Execution Flow Visualization

Each step of the pipeline is displayed with elapsed time and per-step duration (e.g. (0.101s)). Status symbols:

Symbol Meaning
Running
Done
Skipped
Error
🚀 Subprocess launched

Output file

Write a clean (ANSI-free) copy to disk:

python runner.py my_script.py --visualize --visualize-output run.log

JSON output format

Machine-readable structured output for CI pipelines and integrations:

python runner.py my_script.py --visualize --visualize-format json

JSON Visualization Output

The JSON document contains a header, a steps list with per-step elapsed_s and duration_s, and a footer. Access it programmatically with get_execution_report():

from runner import ExecutionVisualizer

v = ExecutionVisualizer(enabled=True, output_format="json", output_file="run.log")
v.show_header("pipeline.py")
# ... steps recorded automatically during runner.run_script() ...
v.show_footer(1.23, success=True)

report = v.get_execution_report()
slow_steps = [s for s in report["steps"] if s.get("duration_s", 0) > 0.5]

Workflow Orchestration

Execute multiple scripts as a DAG with optional parallelism:

from runner import ScriptWorkflow

wf = ScriptWorkflow(
    name="data_pipeline",
    max_parallel=2,          # run up to 2 scripts concurrently
    stop_on_failure=True,    # abort if any script fails
    on_step_callback=lambda name, status, result: print(f"{name}: {status}"),
)

wf.add_script("fetch",     "fetch.py")
wf.add_script("transform", "transform.py", dependencies=["fetch"])
wf.add_script("validate",  "validate.py",  dependencies=["fetch"])
wf.add_script("load_db",   "load_db.py",   dependencies=["transform", "validate"])

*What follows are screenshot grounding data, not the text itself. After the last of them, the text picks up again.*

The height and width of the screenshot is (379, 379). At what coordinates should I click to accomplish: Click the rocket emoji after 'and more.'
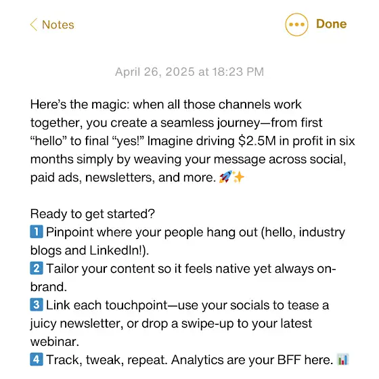tap(225, 177)
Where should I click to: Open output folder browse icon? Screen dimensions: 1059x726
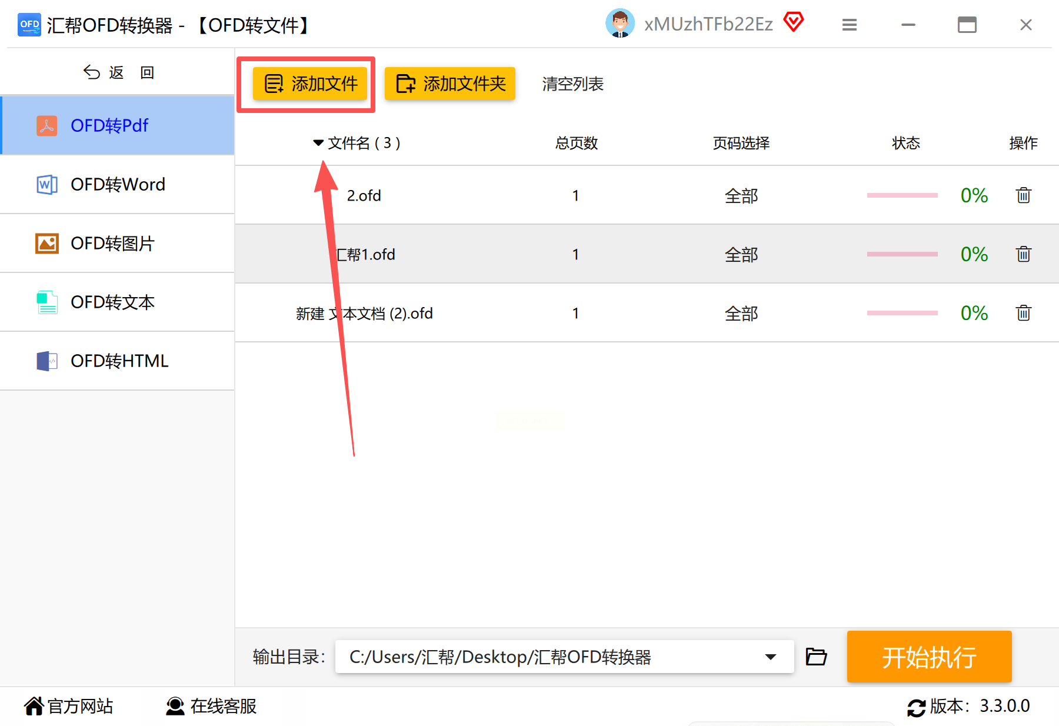point(816,657)
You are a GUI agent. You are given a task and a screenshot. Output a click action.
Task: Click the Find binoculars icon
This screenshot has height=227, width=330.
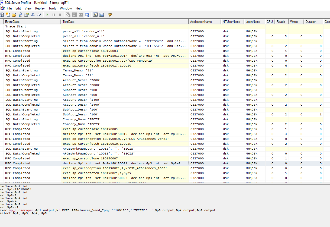pos(33,15)
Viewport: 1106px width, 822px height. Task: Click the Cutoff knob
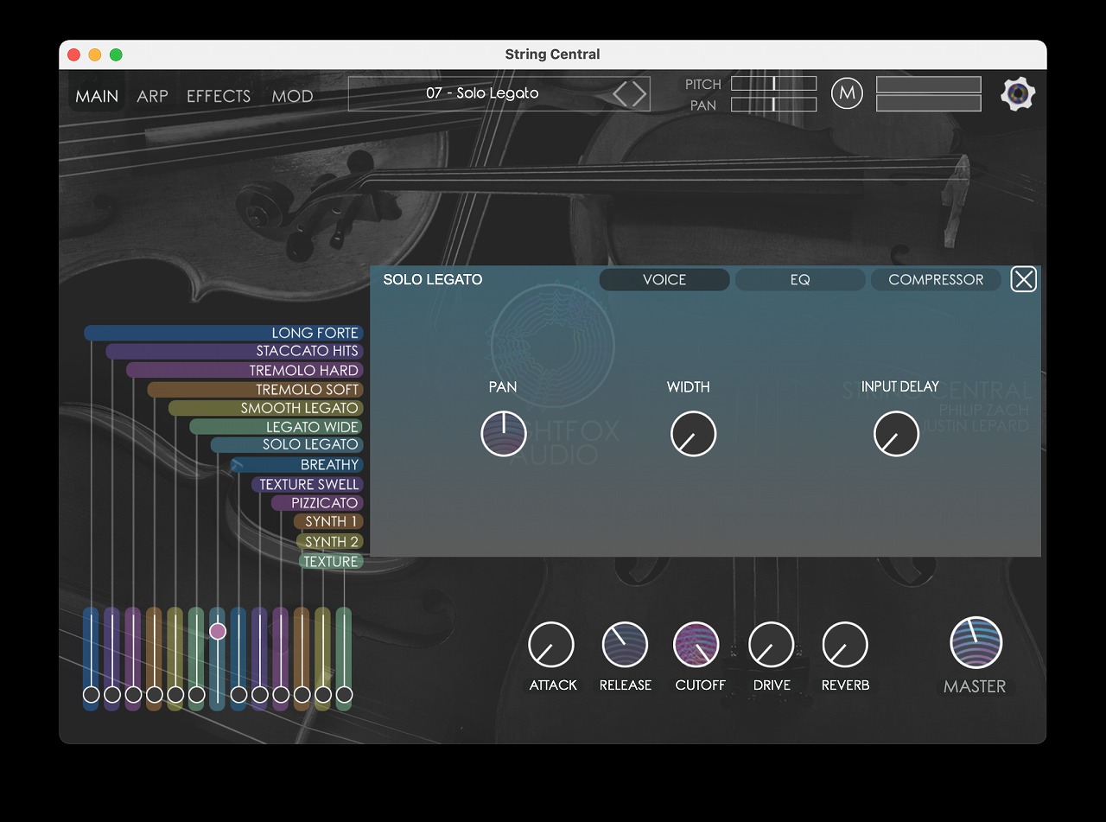pos(696,645)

# Visualize the DAG before running
print(wf.visualize_dag())

result = wf.execute()

Workflow DAG and Parallel Execution

visualize_dag()

Prints an ASCII-art dependency graph showing node names, dependency arrows, and live execution status:

Workflow: data_pipeline
─────────────────────────────────────────────
[fetch       ] (pending)
    └──▶ [transform   ] (pending)
        └──▶ [load_db     ] (pending)
    └──▶ [validate    ] (pending)
─────────────────────────────────────────────

execute() result

{
    "status": "completed",   # or "aborted" if stop_on_failure triggered
    "total_scripts": 4,
    "successful": 4,
    "failed": 0,
    "total_time": 0.054,
    "results": { ... }       # per-script exit codes, timings, success flags
}

Web API & Dashboard

A full-featured FastAPI service lives in the WEBAPI/ directory. Start it with:

cd WEBAPI
uvicorn api:app --host 0.0.0.0 --port 8000 --reload
# or simply:
bash serve.sh

Then open http://localhost:8000 in your browser.

Dashboard

Runner Tab — launch scripts, view real-time stats (total runs, last 24 h, success rate), inspect per-run logs, events, and visualization reports.

Dashboard – Launch Script & Recent Runs

Script Library Tab — index folder roots, browse/search scripts by language/status/tag, preview file content, manage lifecycle (active, draft, deprecated, archived), and launch any script directly.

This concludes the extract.